John Legend announced on Twitter on Monday that he was taking swimming lessons for the first time in his adult life, and the internet swooned at the adorable image of the singer paddling around a pool in water wings. Olympic-level swimmers and fans alike came out of the woodwork, offering lessons and applauding Legend for his late-in-life dedication to learning.
The news was doubly important to the black community because of the pervasive stereotype that black people can't swim, which can make it hard for some to admit when that's really the case. Legend seems to have no such qualms, admitting right off the bat that he "can't really swim" and adding that his father, Ronald Stephens, learned to swim at 60.
The black community does have fewer strong swimmers on average.

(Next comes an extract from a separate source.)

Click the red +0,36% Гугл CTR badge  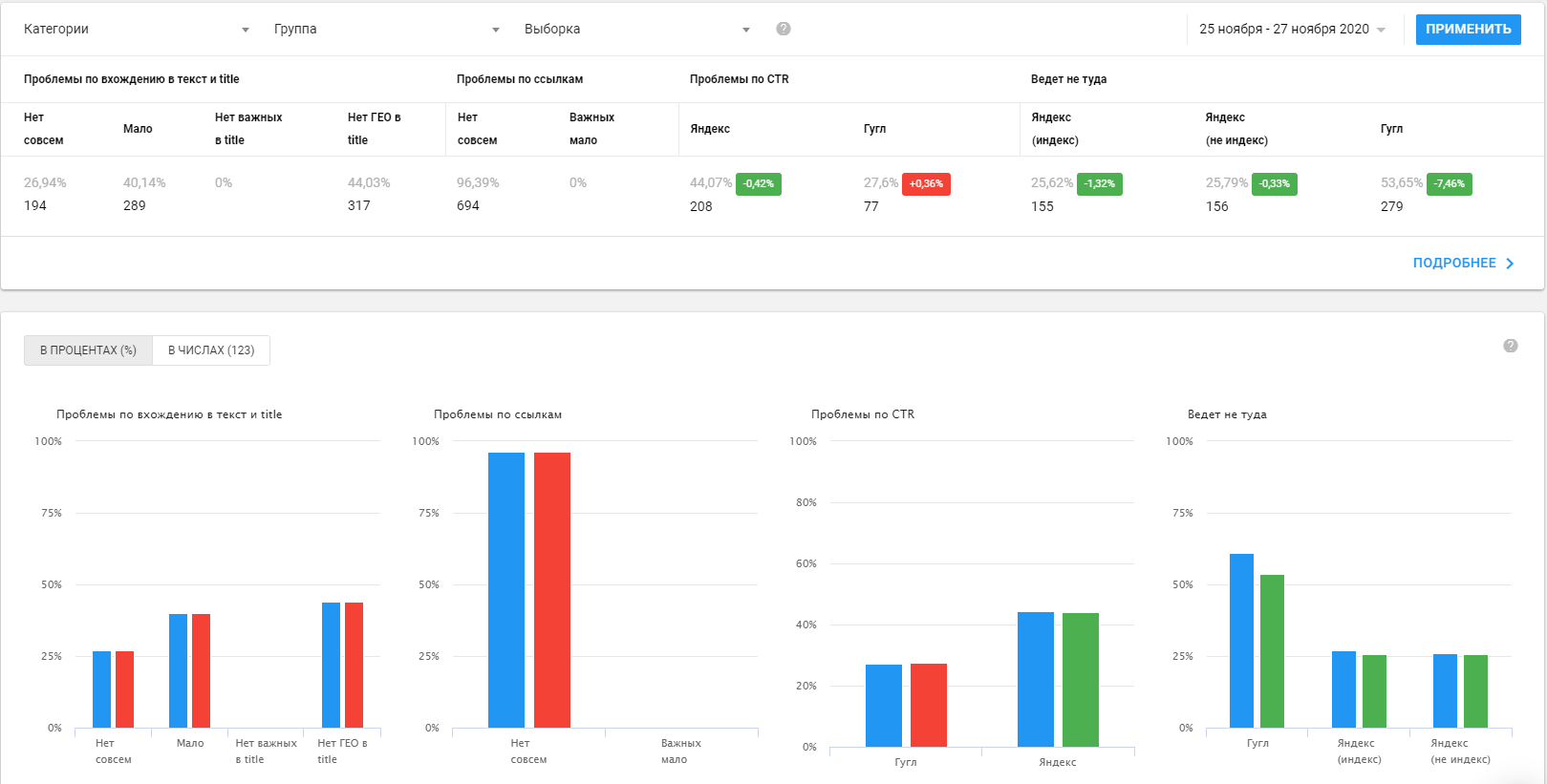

According to a 2017 study by the University of Memphis and USA Swimming Foundation, 64 percent of African American kids self-reported low or no swimming ability, compared to 45 percent of Latinx kids and 39 percent of white children. As the study suggests, it's a disparity created and perpetuated by decades of segregation and discrimination, which limited the swimming areas black people could access.
The reluctance of black people to admit when they can't swim is so common it's become a joke. On the ABC show Black-ish, there's an episode called “Sink or Swim,” where Andre Johnson (Anthony Anderson) doesn’t want his white neighbors to think he’s a stereotypical black person who can’t swim—even though he truly doesn't know how. When he bends to the pressure to get in the water at a pool party, he makes an even bigger scene by splashing around in a panic. In this case, it's comedic.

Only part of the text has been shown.